This bizarre modern novel is narrated by various characters, and covers a time span from the recent past to far into the future. A fifteen-year-old New Yorker leaves on her own to find the Iowan father she has never met. He is less than welcoming but she stays and gradually falls in with a ragtag group of radicals, criminals, and animal rights activists. When she is the narrator, she resorts to comparing her real life with that which she imagines she would have had if she had stayed in New York.
A plot to free hundreds of thousands of layer hens housed in horrible conditions is slowly developed and deployed lead by ostensibly public inspectors and auditors of the massive factory farms, along with secret inside informers. Let’s just say that not everything goes as planned, all because of what happens in Barn 8. Conflicts between the conspirators and conflicts within farming families forms much of the story line.
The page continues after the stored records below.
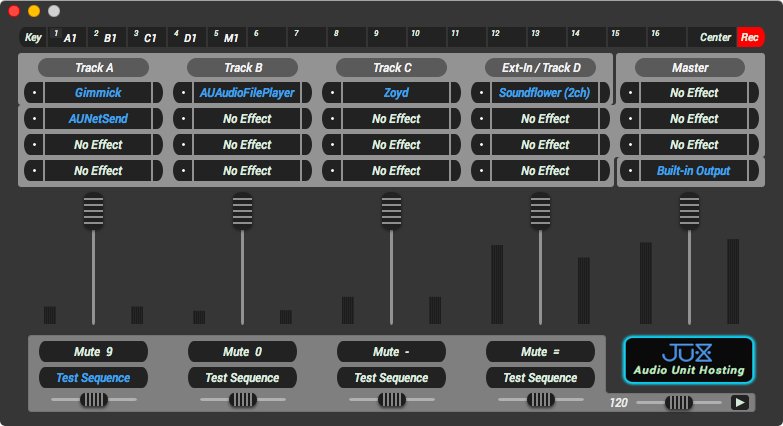Click the tempo slider handle next to 120
Viewport: 783px width, 426px height.
[x=678, y=402]
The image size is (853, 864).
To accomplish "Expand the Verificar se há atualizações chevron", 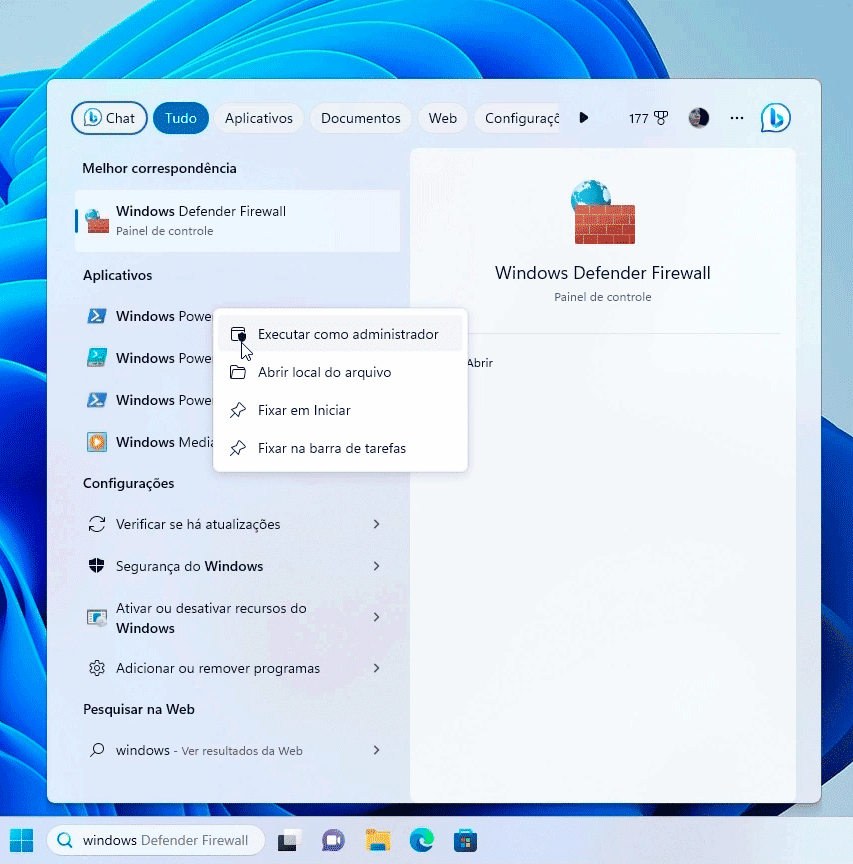I will 377,524.
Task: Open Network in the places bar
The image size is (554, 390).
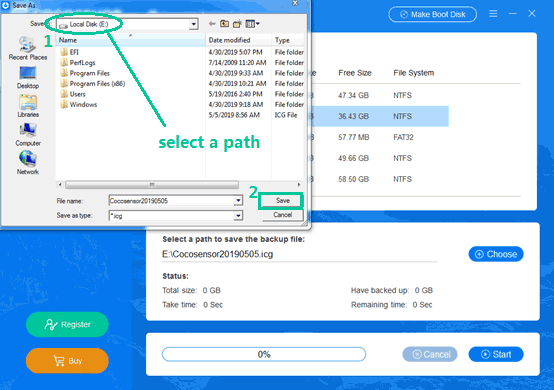Action: (28, 163)
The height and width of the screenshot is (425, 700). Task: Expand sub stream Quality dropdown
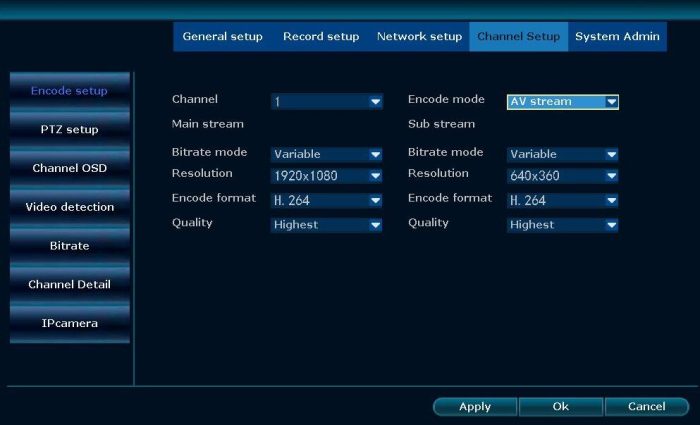tap(563, 225)
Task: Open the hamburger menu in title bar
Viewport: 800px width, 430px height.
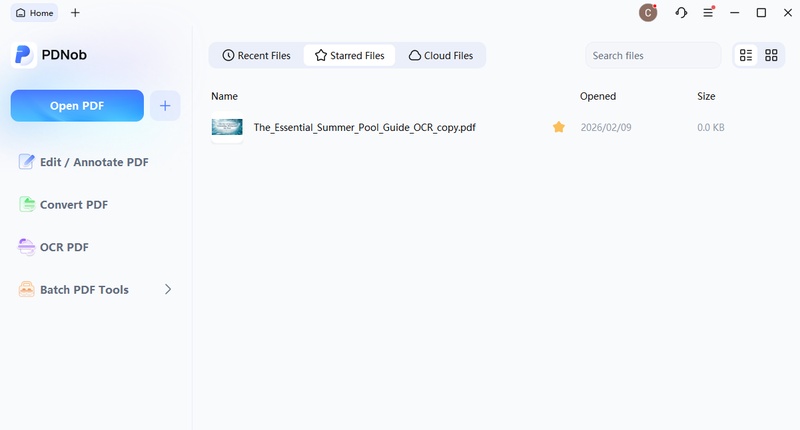Action: tap(708, 13)
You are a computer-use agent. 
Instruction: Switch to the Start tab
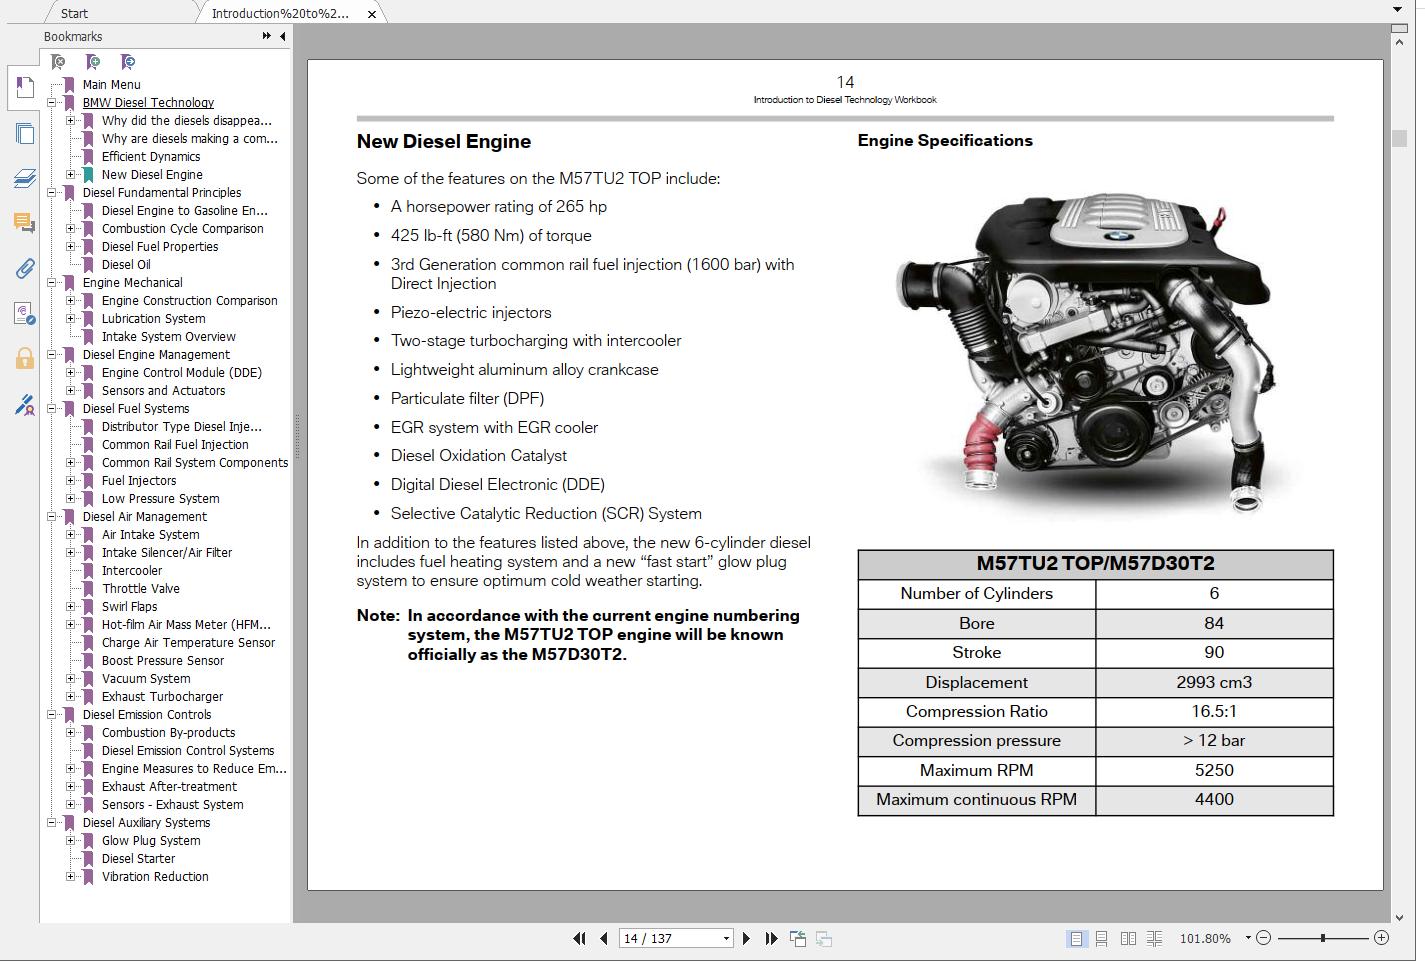(x=74, y=13)
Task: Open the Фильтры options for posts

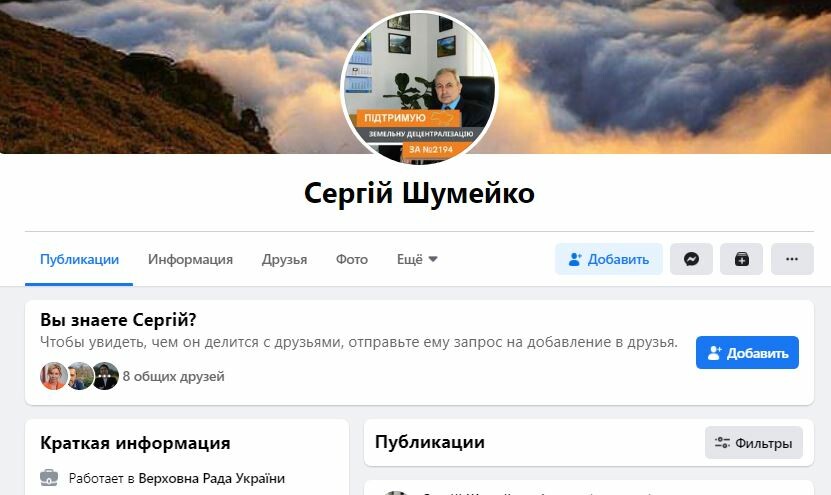Action: click(x=754, y=443)

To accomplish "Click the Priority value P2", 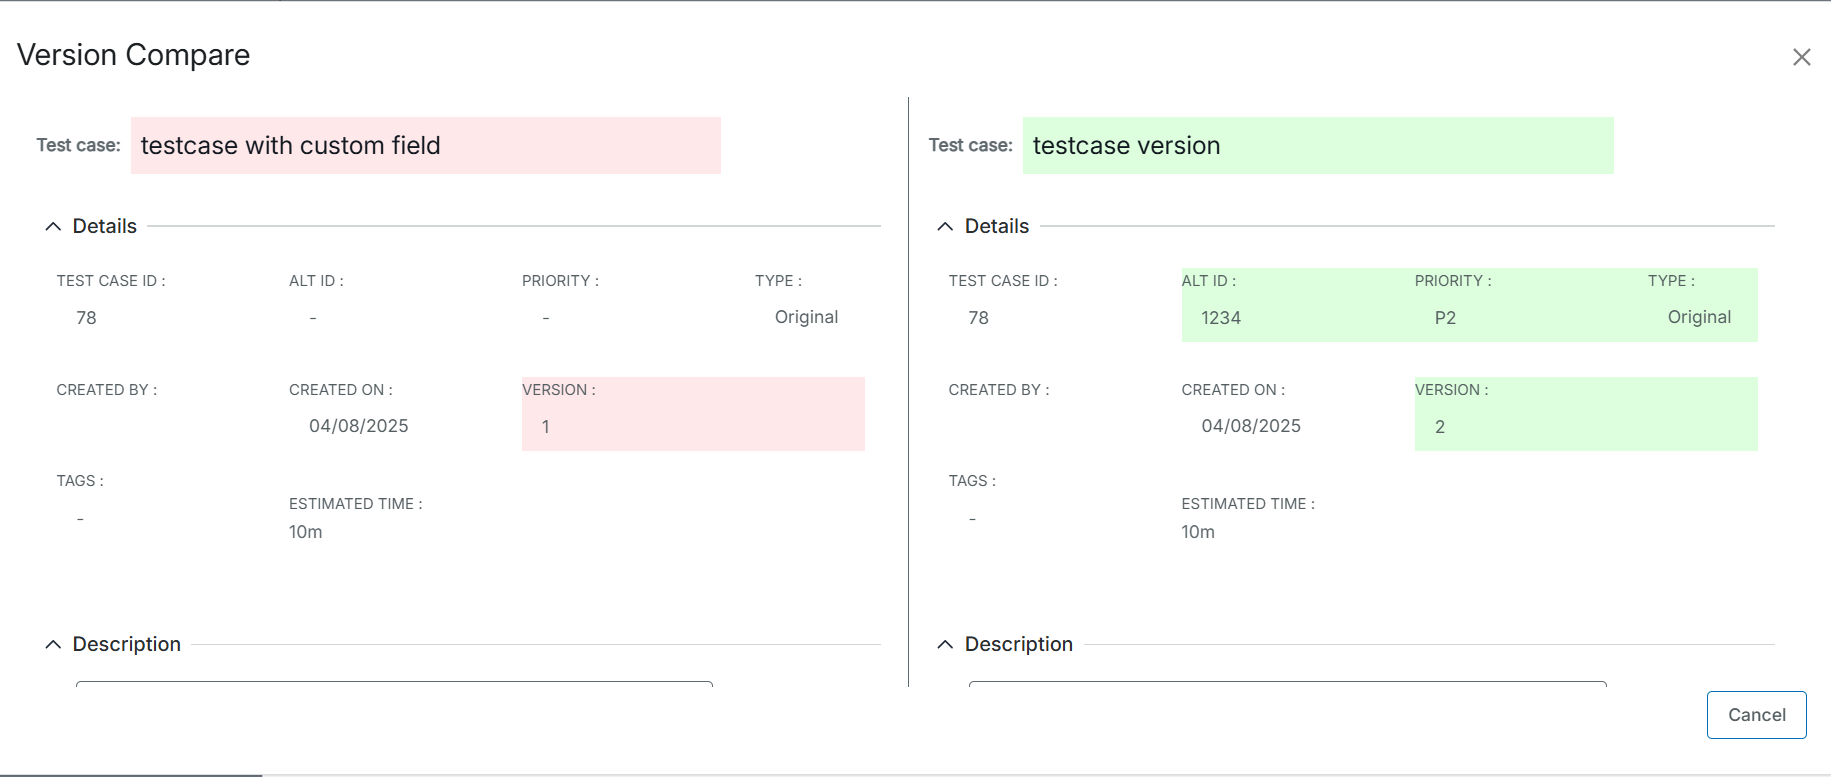I will (x=1445, y=318).
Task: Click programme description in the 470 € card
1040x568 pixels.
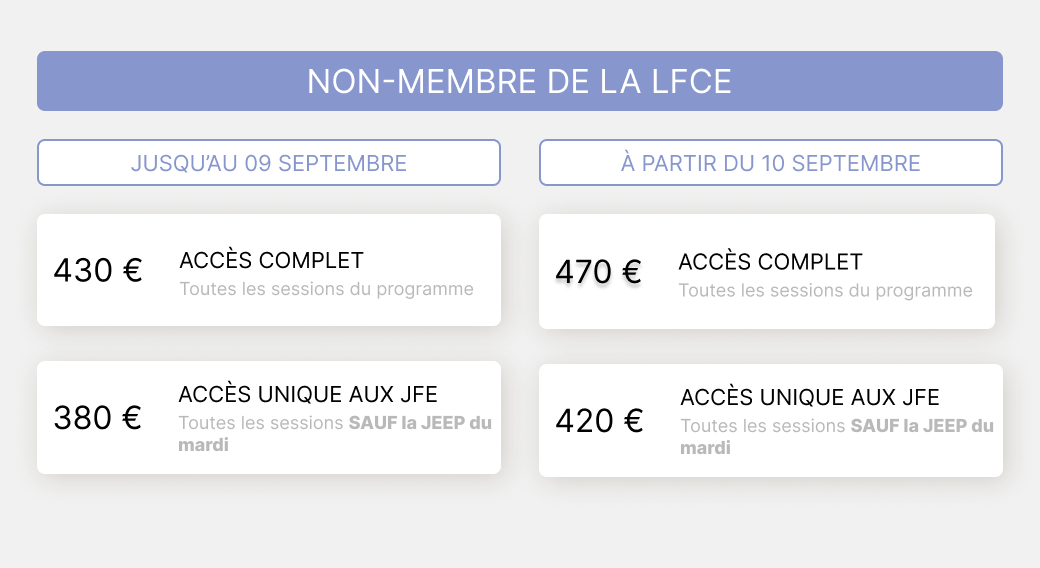Action: tap(825, 291)
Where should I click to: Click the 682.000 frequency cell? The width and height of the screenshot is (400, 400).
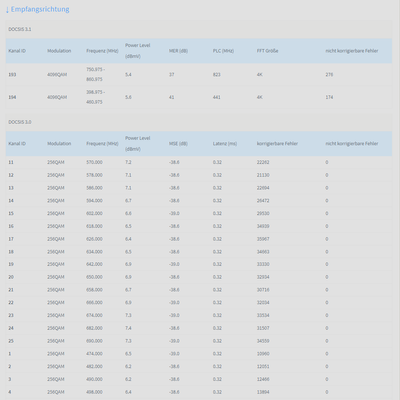point(94,328)
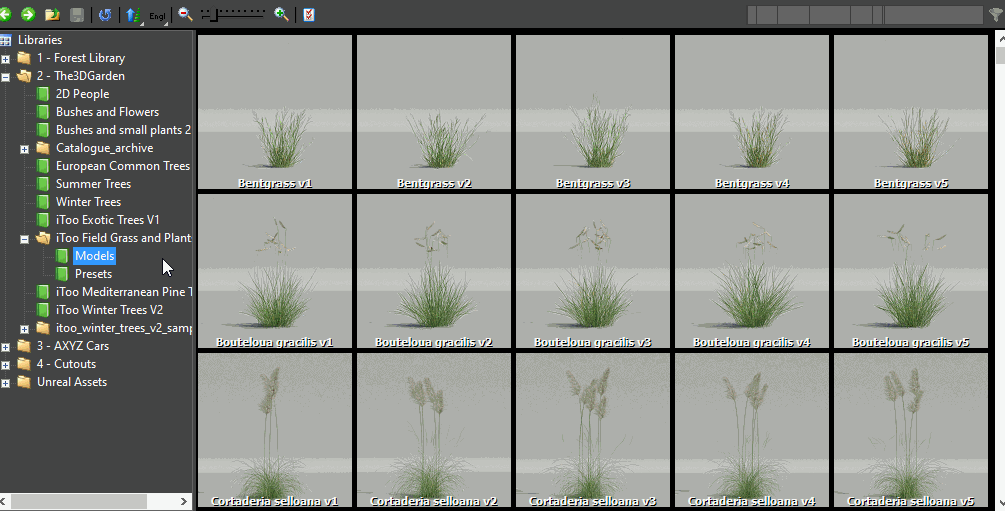Click the blue refresh icon
Viewport: 1005px width, 511px height.
click(x=105, y=15)
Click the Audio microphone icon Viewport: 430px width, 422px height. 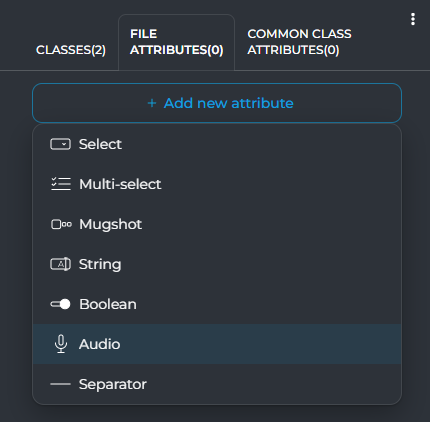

There is an undercurrent of condemnation of amoral unfettered capitalism and selfish greed and the seemingly inevitable decline of the of the human race. Far into the future, the hens are doing fine while we have become extinct.
I have fond memories of dozens of free-range White Leghorns (neighbours raised Rhode Island Reds that lay brown eggs which we thought, perhaps with a subconscious racial bias, to be inferior). Ours were usually penned most of the year and climbed or flew into wooden nests lined with straw to lay their eggs. We went to gather eggs from these twice a day, 24/7. When she stopped laying eggs, the axe as guillotine awaited. Still I find it as easy as Unferth to believe that White Leghorns have individual personalities and communication skills and deserve better lives than they are ever afforded on modern factory farms.
The writing is precise and scenes are described vividly. The writer’s imagination is ingenious. One quote to illustrate this: “… outside the barn, insects were rubbing their instruments, tuning up, playing the preludes to millions of songs that sound to the human ear like the author-less plainchants, a chorus of Dark Age petitioners, though each cricket song contains variations that make it unique.”
In places, there appear some apparently disconnected bits that must have some deep literary significance that totally escapes me, such as the long question and answer section towards the end.
I can’t recall where I read the review that persuaded me to borrow this book, but I quite enjoyed it. I am quite sure my nephew, the owner of a huge chicken farm operation would not.